** Opening Data to use block **
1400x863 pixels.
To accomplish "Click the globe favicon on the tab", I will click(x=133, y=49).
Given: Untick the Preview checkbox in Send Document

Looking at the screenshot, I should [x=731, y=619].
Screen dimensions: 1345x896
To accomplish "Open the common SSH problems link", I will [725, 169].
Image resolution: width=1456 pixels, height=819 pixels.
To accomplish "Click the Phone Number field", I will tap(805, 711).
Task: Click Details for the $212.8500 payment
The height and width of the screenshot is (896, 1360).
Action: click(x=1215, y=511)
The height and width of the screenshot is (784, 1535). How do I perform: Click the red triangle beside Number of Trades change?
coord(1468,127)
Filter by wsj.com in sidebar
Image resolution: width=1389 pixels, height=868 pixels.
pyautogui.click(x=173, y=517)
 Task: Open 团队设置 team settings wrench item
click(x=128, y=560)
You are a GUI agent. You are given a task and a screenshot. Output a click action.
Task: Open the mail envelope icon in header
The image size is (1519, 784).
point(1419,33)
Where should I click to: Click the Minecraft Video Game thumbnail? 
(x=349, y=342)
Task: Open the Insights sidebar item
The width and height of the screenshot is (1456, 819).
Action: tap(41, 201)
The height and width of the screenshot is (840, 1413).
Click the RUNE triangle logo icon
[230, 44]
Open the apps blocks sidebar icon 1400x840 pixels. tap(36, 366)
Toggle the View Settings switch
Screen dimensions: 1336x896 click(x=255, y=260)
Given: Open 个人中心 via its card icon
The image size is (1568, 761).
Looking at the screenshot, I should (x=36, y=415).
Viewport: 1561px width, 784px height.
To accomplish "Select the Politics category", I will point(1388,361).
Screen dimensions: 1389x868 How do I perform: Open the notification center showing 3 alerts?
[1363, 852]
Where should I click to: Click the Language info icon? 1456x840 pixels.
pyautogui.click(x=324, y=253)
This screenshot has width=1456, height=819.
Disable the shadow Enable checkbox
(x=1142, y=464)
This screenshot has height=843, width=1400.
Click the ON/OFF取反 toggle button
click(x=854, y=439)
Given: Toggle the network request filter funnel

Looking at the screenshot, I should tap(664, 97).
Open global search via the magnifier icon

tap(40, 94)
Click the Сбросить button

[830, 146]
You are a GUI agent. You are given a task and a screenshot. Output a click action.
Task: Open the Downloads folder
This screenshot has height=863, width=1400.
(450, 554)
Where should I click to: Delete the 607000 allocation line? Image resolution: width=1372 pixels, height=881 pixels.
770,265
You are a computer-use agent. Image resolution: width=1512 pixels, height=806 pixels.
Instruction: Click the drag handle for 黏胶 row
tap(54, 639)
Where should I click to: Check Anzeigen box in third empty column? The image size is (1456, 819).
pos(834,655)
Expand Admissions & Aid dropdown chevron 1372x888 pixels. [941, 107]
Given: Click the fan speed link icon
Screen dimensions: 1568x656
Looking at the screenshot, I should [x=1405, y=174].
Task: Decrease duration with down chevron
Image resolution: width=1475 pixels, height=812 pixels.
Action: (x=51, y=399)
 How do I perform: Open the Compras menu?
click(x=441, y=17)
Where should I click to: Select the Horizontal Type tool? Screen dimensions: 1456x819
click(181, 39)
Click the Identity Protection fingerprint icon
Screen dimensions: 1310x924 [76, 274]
** Closing Data to use block **
The entries listed above are to be output exactly. Leave none out.

Written answer:
1400x863 pixels.
To accomplish "Click the globe favicon on the tab", I will click(x=133, y=49).
Given: Untick the Preview checkbox in Send Document

Looking at the screenshot, I should [x=731, y=619].
Screen dimensions: 1345x896
To accomplish "Open the common SSH problems link", I will [725, 169].
Image resolution: width=1456 pixels, height=819 pixels.
To accomplish "Click the Phone Number field", I will tap(805, 711).
Task: Click Details for the $212.8500 payment
The height and width of the screenshot is (896, 1360).
Action: click(x=1215, y=511)
The height and width of the screenshot is (784, 1535). How do I perform: Click the red triangle beside Number of Trades change?
coord(1468,127)
Filter by wsj.com in sidebar
Image resolution: width=1389 pixels, height=868 pixels.
pyautogui.click(x=173, y=517)
 Task: Open 团队设置 team settings wrench item
click(x=128, y=560)
You are a GUI agent. You are given a task and a screenshot. Output a click action.
Task: Open the mail envelope icon in header
The image size is (1519, 784).
point(1419,33)
Where should I click to: Click the Minecraft Video Game thumbnail? 
(x=349, y=342)
Task: Open the Insights sidebar item
The width and height of the screenshot is (1456, 819).
Action: tap(41, 201)
The height and width of the screenshot is (840, 1413).
Click the RUNE triangle logo icon
[230, 44]
Open the apps blocks sidebar icon 1400x840 pixels. tap(36, 366)
Toggle the View Settings switch
Screen dimensions: 1336x896 click(x=255, y=260)
Given: Open 个人中心 via its card icon
The image size is (1568, 761).
Looking at the screenshot, I should (x=36, y=415).
Viewport: 1561px width, 784px height.
To accomplish "Select the Politics category", I will point(1388,361).
Screen dimensions: 1389x868 How do I perform: Open the notification center showing 3 alerts?
[1363, 852]
Where should I click to: Click the Language info icon? 1456x840 pixels.
pyautogui.click(x=324, y=253)
This screenshot has width=1456, height=819.
Disable the shadow Enable checkbox
(x=1142, y=464)
This screenshot has height=843, width=1400.
Click the ON/OFF取反 toggle button
click(x=854, y=439)
Given: Toggle the network request filter funnel

Looking at the screenshot, I should tap(664, 97).
Open global search via the magnifier icon

tap(40, 94)
Click the Сбросить button

[830, 146]
You are a GUI agent. You are given a task and a screenshot. Output a click action.
Task: Open the Downloads folder
This screenshot has height=863, width=1400.
(450, 554)
Where should I click to: Delete the 607000 allocation line? Image resolution: width=1372 pixels, height=881 pixels.
770,265
You are a computer-use agent. Image resolution: width=1512 pixels, height=806 pixels.
Instruction: Click the drag handle for 黏胶 row
tap(54, 639)
Where should I click to: Check Anzeigen box in third empty column? The image size is (1456, 819).
pos(834,655)
Expand Admissions & Aid dropdown chevron 1372x888 pixels. [941, 107]
Given: Click the fan speed link icon
Screen dimensions: 1568x656
Looking at the screenshot, I should [x=1405, y=174].
Task: Decrease duration with down chevron
Image resolution: width=1475 pixels, height=812 pixels.
Action: (x=51, y=399)
 How do I perform: Open the Compras menu?
click(x=441, y=17)
Where should I click to: Select the Horizontal Type tool? Screen dimensions: 1456x819
click(181, 39)
Click the Identity Protection fingerprint icon
Screen dimensions: 1310x924 [76, 274]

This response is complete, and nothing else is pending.